The Elsevier Foundation-ISC3 Green & Sustainable Chemistry Challenge

We believe that chemistry plays a critical role in developing a sustainable future. Chemists have a special responsibility to develop those new products, resources and processes to make that happen. The Elsevier Foundation-ISC3 Green & Sustainable Chemistry Challenge seeks to stimulate innovative chemistry research that helps the environment and low-resource communities in emerging and developing countries.

From natural biopesticide in Malaysia to ecorestoration in Nigeria, from natural preservatives in Nepal to butterfly attractant in India and wastewater treatments in Jordan, the winning projects have tackled different themes relative to green and sustainable chemistry.

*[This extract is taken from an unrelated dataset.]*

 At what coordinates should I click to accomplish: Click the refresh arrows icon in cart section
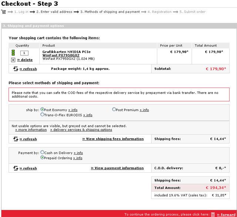16,69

Our commitment to Inclusion & Diversity

Inequities in academic research are manifested in many different ways: from the low proportion of women who are tenured professors, to the low rates of grants awarded to women and researchers who are members of underrepresented racial & ethnic groups in research, to the lack of appropriate sex and gender-based analysis in research studies.

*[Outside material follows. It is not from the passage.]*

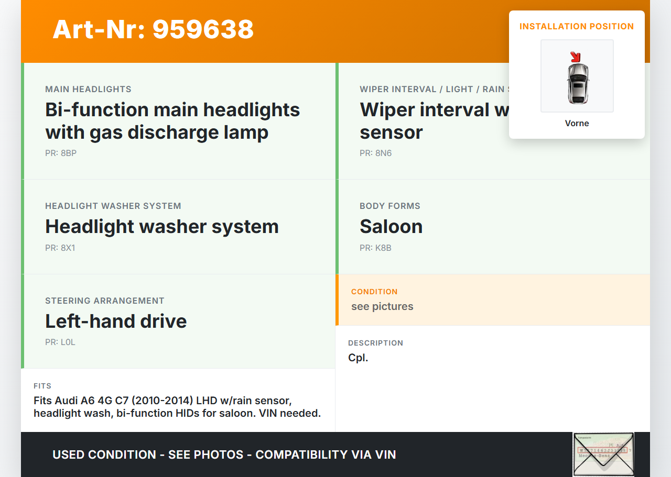Select the Bi-function main headlights entry
Viewport: 671px width, 477px height.
[172, 121]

In March, Kumsal Bayazit, CEO of Elsevier, and Richard Horton, Editor of the Lancet, launched Elsevier's Inclusion and Diversity Advisory Board, which brings together leaders from international research and healthcare communities to addresses issues around gender and racial & ethnic equity across the STEM research ecosystem.

This summer, the world was confronted with a series of brutal, racially motivated murders in the US. As part of the Elsevier Foundation’s response to publicly condemn racism and recognize its deteriorating effects on our society, we have worked closely with Elsevier’s Race & Ethnicity leads to develop new partnerships to combat health disparities, fund scholarships for HBCUs, and tech programs for girls. 

We are proud to collaborate with the Julius L. Chambers Biomedical Biotechnology Research Institute at NC Central University, Black Girls CODE and the Black Women’s Health Alliance in Philadelphia. Through the National League of Nursing we also support e-learning modules that enable educators to better guide students through the transition to professional practice, boost the numbers of nurse graduates from less represented backgrounds serving in US hospitals.

By cooperating on meaningful partnerships and offering quality content, data and analytics, we can continue to serve our communities and help science and healthcare to be truly inclusive. We look forward to continuing this work together.